Awards Daily talks to Industry creators Mickey Down and Konrad Kay about adapting their real-life banking backgrounds to TV and taking critical feedback into consideration for Season 2.
HBO’s Industry is probably the smartest show on TV. While films like The Big Short showcase Margot Robbie in a bubble bath to explain sophisticated banking concepts, show creators Mickey Down and Konrad Kay do no such thing.
“It was really important to us that the show was a realistic depiction of that world,” said Down, before critiquing himself. “I think we could have done a little bit more to bring the audience along with us. As much as the show is enjoyable, I think it would be more enjoyable if we had slightly more intelligible banking storylines.”
“We’re our own worst critics,” echoed Kay. “When we look back at Season 1, there’s a lot of character stuff we’re really proud of, we’re really proud of the performances. But as Mickey says, we’re trying to do a better job of giving the audience more to hang on to episode to episode.”
Given the context of the show, where graduates are so tough on themselves that they sleep (and die) at the office, this self-flagellation from the Industry team feels all too appropriate. And yet, in spite of their self-critiquing, Industry manages to completely spin the banking narrative on its head through its fresh storytelling and lens.

**DATA BLOCK:**
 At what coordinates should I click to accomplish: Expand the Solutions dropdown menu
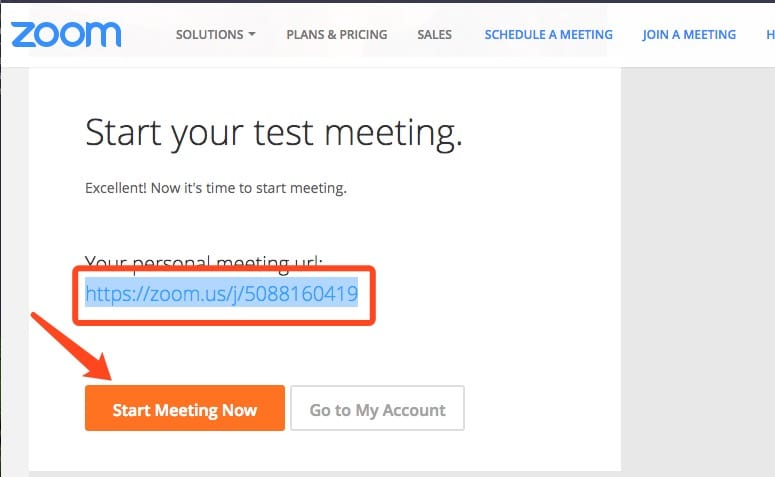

**WRITTEN PROBLEM A:**
Answer each question from the article about Industry, one per line:
(i) Which film does the article say uses Margot Robbie in a bubble bath to explain banking concepts?
(ii) What two things from Season 1 does Kay say he and Down are proud of?
(iii) Which network is Industry on?
**WRITTEN PROBLEM B:**
According to the article about Industry, why does the creators' self-critique feel appropriate? Answer in one to three sentences.

**TASK RESPONSE A:**
(i) The Big Short
(ii) The character stuff and the performances
(iii) HBO

**TASK RESPONSE B:**
The self-critique fits the show's own world. In Industry, graduates are so tough on themselves that they sleep, and even die, at the office.